The reply must contain exactly the lines below from the one with "You are a GUI" down to the one with "This screenshot has", both included, and nothing more; please omit the pictures.

INFORMATION
····················
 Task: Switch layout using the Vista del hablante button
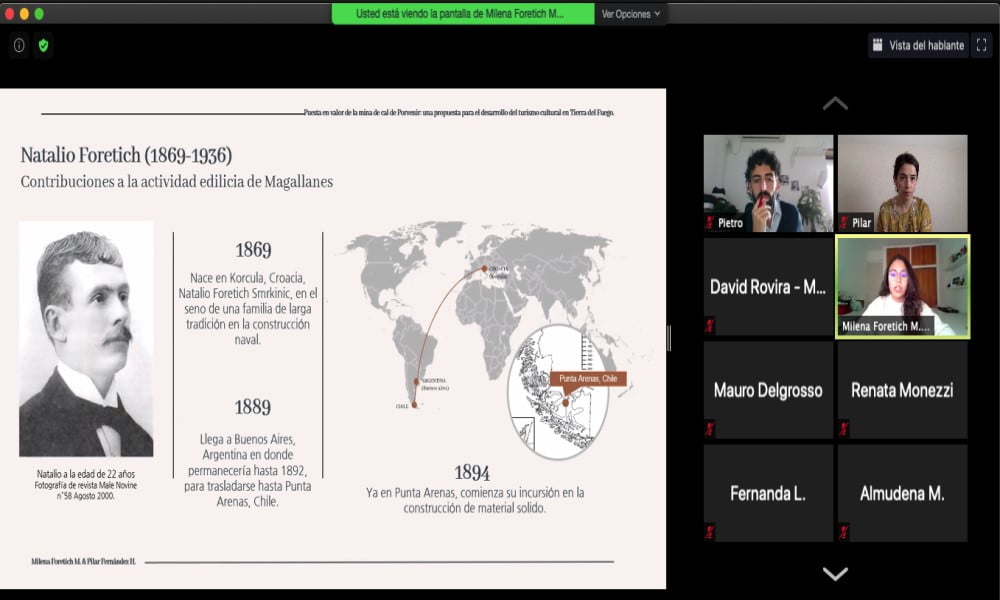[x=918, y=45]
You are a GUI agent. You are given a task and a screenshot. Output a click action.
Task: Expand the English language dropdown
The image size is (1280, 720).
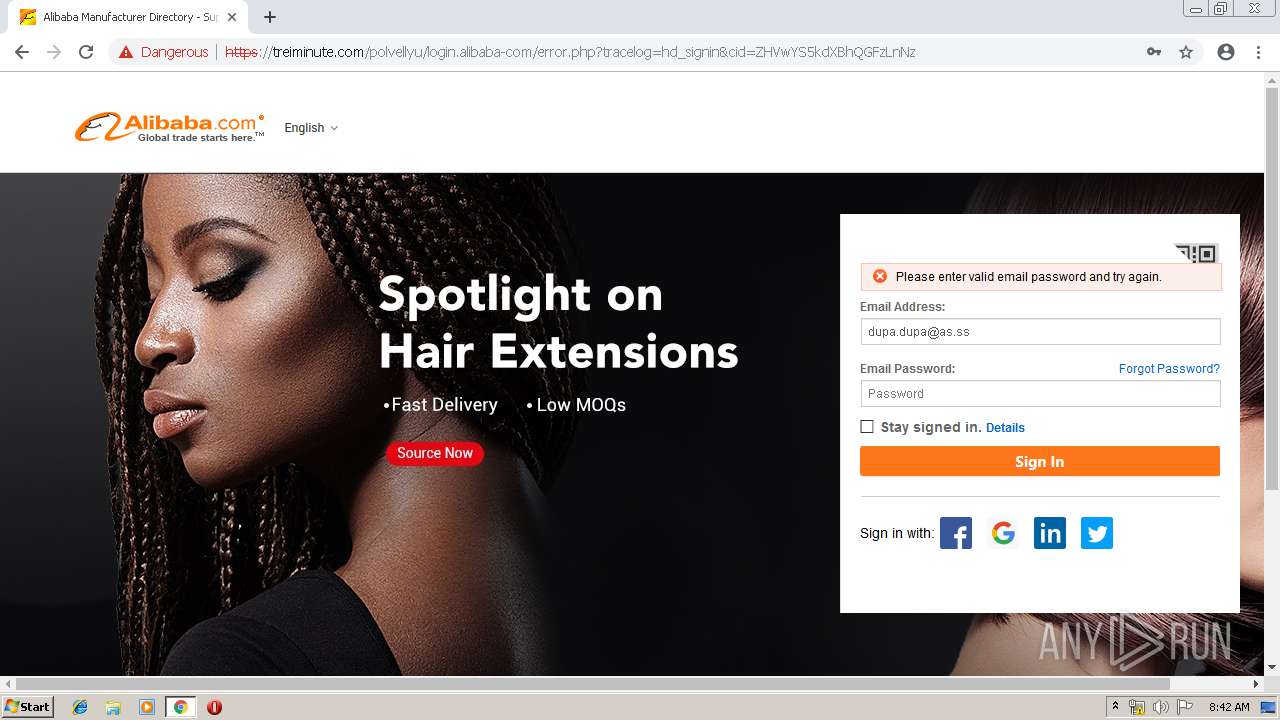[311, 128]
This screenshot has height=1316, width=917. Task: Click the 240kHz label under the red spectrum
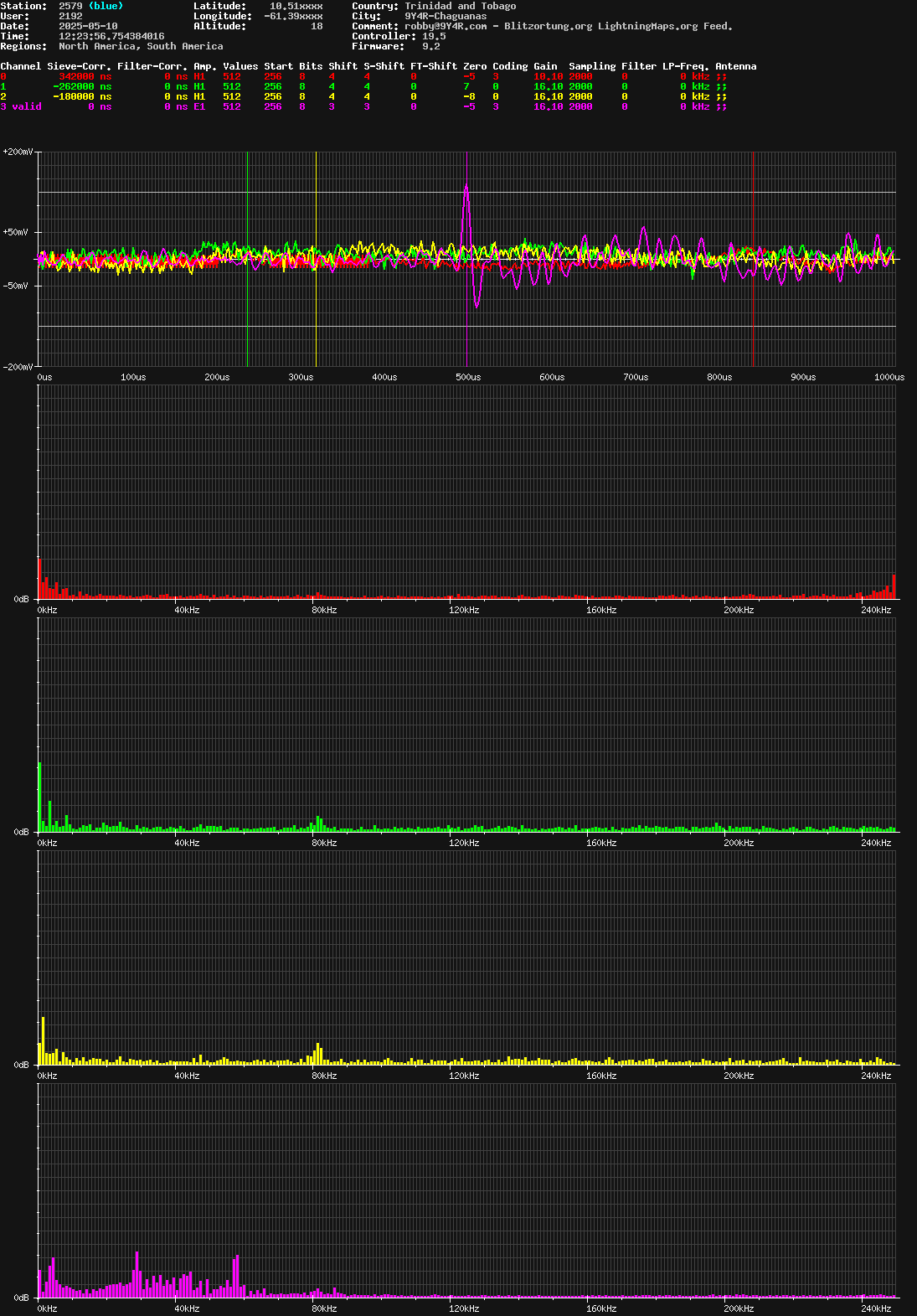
····················
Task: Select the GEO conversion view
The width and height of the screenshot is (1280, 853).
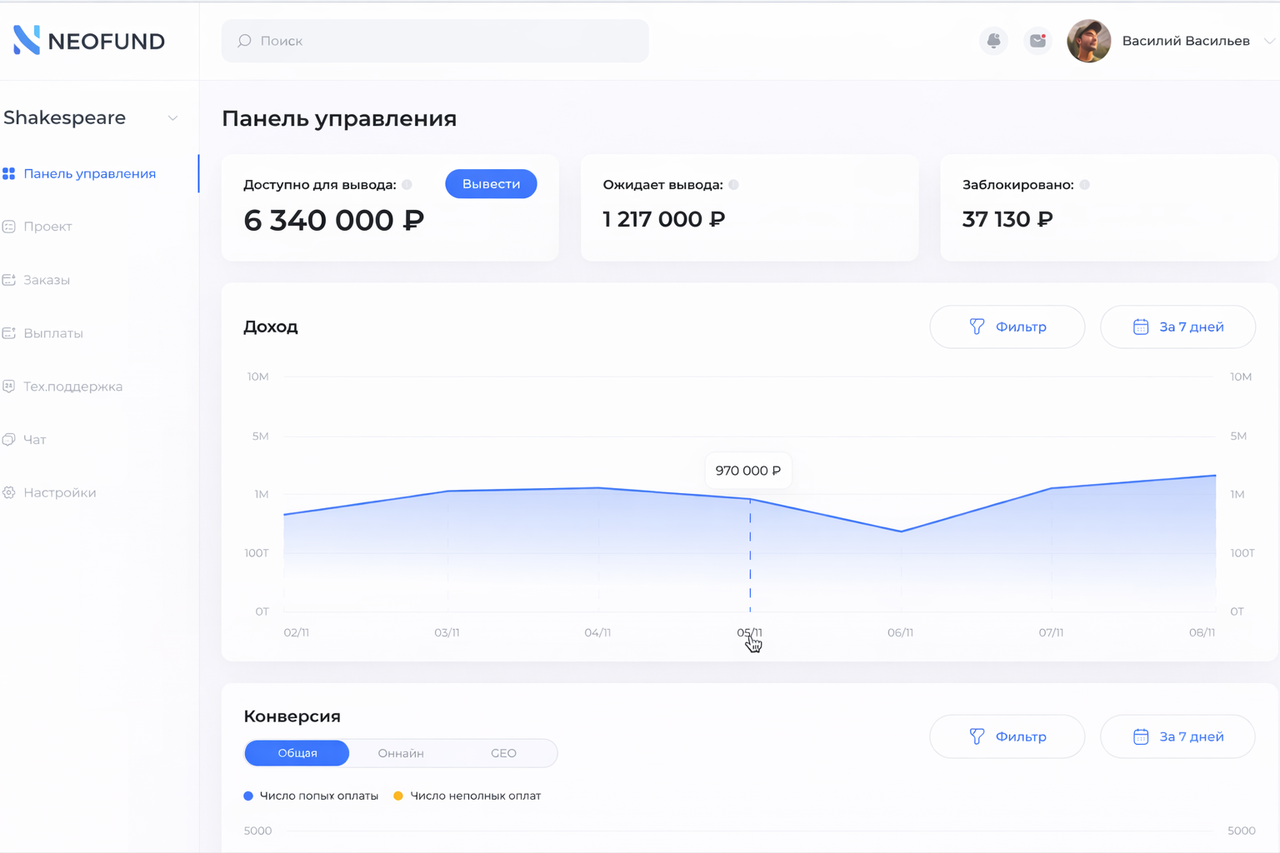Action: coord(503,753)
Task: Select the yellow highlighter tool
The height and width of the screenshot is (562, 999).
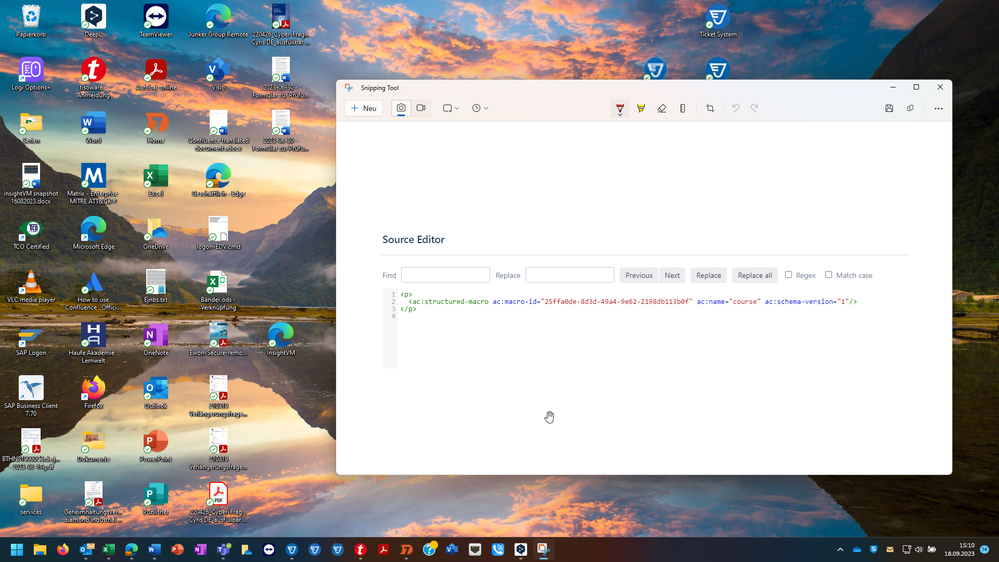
····················
EXPECTED OUTPUT
You are a GUI agent. You are given a task and a screenshot. Output a click action.
Task: Expand the English language dropdown
The image size is (1280, 720).
[311, 128]
This screenshot has height=1316, width=917. Task: Click the 240kHz label under the red spectrum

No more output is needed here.